Artinya: Dan dirikanlah shalat dan
tunaikanlah zakat. Dan kebaikan apa saja yang kamu usahakan bagi dirimu, tentu
kamu akan mendapat pahala nya pada sisi Allah. Sesungguhnya Alah Maha Melihat
apa-apa yang kamu kerjakan. (Qs.
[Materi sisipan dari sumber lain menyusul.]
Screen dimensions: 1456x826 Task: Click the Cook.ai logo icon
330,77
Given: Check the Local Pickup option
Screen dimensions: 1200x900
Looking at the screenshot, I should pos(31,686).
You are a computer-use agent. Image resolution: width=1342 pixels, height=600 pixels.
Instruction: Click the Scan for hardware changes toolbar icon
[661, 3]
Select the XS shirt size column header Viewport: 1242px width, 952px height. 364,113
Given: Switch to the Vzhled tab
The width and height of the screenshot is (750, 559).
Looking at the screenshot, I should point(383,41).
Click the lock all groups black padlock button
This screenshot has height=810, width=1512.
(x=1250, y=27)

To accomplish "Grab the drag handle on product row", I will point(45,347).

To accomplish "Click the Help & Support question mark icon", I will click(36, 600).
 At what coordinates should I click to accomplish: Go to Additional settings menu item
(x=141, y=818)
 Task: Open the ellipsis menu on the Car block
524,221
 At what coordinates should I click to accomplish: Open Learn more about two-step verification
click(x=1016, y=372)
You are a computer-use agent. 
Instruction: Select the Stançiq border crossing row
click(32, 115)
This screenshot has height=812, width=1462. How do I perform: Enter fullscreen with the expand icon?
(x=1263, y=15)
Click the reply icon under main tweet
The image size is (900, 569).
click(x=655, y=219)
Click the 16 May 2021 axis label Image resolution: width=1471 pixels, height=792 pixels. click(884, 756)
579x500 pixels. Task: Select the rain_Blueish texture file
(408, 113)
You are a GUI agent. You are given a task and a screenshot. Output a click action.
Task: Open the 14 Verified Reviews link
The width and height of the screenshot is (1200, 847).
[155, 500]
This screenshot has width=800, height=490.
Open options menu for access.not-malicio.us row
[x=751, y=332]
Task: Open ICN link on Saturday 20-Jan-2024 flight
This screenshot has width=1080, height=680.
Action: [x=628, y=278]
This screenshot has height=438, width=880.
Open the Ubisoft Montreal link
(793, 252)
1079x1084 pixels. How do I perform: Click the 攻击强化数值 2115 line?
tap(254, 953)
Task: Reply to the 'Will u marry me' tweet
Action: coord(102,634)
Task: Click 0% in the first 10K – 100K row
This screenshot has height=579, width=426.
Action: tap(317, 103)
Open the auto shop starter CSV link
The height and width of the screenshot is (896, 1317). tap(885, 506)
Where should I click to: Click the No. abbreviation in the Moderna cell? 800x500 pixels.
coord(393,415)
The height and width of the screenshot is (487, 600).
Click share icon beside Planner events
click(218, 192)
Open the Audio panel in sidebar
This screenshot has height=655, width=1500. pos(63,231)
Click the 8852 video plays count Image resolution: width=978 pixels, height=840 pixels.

Al-Baqarah:110).
عن ابن عباس رضي
الله عنهما : أن اللنبي صلى الله عليه وسلم بعث معادا رضي الله عنه إلى اليمن
فذكرالحديث, وفيه : قد اقترض عليهم صدقة في اموالهم, تؤخذ من اغنيائهم فتردفي فقرائهم. (متفق عليه, واللفظ البخاري)
Dari Ibnu Abbas r.a bahwa Nabi
Shallallaahu 'alaihi wa Sallam mengutus Mu'adz ke negeri Yaman, ia meneruskan
hadits itu dan didalamnya (beliau bersabda): "Sesungguhnya Allah telah
mewajibkan mereka zakat dari harta mereka yang diambil dari orang-orang kaya
diantara mereka dan dibagikan kepada orang-orang fakir diantara mereka.
(Muttafaq Alaihi dan lafadznya menurut Bukhari).
B.
Pengertian
Filantropi
Secara etimologis, makna filantropi
(philanthropy) adalah kedermawanan, kemurahatian, atau sumbangan sosial;
sesuatu yang menunjukkan cinta kepada manusia.[3]
Istilah ini berasal dari bahasa Yunani, yaitu philos (cinta) dan anthropos
(manusia), yang secara harfiah bermakna sebagai konseptualisasi dari praktik
memberi (giving), pelayanan (service) dan asosiasi (association) dengan
sukarela untuk membantu pihak lain yang membutuhkan sebagai ekspresi rasa
cinta.[4]
BAB III
PEMBAHASAN
Penerapan Teknologi Sistem Informasi: Membangun Jaringan dan
Mengomunikasikan Kesadaran
Kewajiban zakat menempati posisi ketiga pada rukun Islam, kemudian
sejumlah besar ayat yang berkenaan dengan zakat sering dibarengi dengan
kewajiban shalat dan perbuatan perihal kebajikan. Ini artinya, jika ingin
sempurna menjadi seorang muslim kita harus kaya. Islam memang tidak membenarkan
seorang muslim untuk membekukan hartanya dan tidak lepas dari kewajiban 2,5%
wajib zakat. Kumpulan harta zakat kemudian diredistribusikan secara konsumtif
maupun produktif tentunya akan meningkatkan investasi. Alhasil mata rantainya
akan membentuk pola di mana zakat menghasilkan investasi dan investasi
menghasilkan zakat.
Potensi dana zakat sangatlah besar untuk dapat diproses sebagai
suatu sistem redistribusi income. Untuk mendukung hal ini, perlu dikembangkan
suatu bentuk model mutakhir yang dapat digunakan untuk mengestimasi jumlah
besaran potensi rumah zakat umat. Umat Islam perlu mengembangkan suatu
mekanisme komunikasi massa yang mengarahkan konsep strategi dan pemetaan
kelompok surplus dan defisit pada setiap jaringan yang ditangani BAZ maupun LAZ
mulai pada tingkat terkecil mulai dari keluarga, kelurahan, kecamatan, dan
provinsi hingga nasional.
Infrastruktur umat yang pertama kali harus dimanfaatkan adalah
masjid, karena hanya masjidlah bangunan yang pasti selalu ada di setiap pelosok
daerah Indonesia. Selama ini fungsi dakwah masjid kebanyakan untuk pengumpulan
dana zakat masih diwakili oleh “management TOA atau manajemen yang hanya
bertumpu kepada pengeras suara masjid”, di mana pada setiap bulan Ramadhan
ta’mir masjid bersegera membentuk amil pengumpul dana zakat, untuk kemudian
dibagikan pada akhir bulan Ramadhan. Bagitu seterusnya diulang setiap tahun.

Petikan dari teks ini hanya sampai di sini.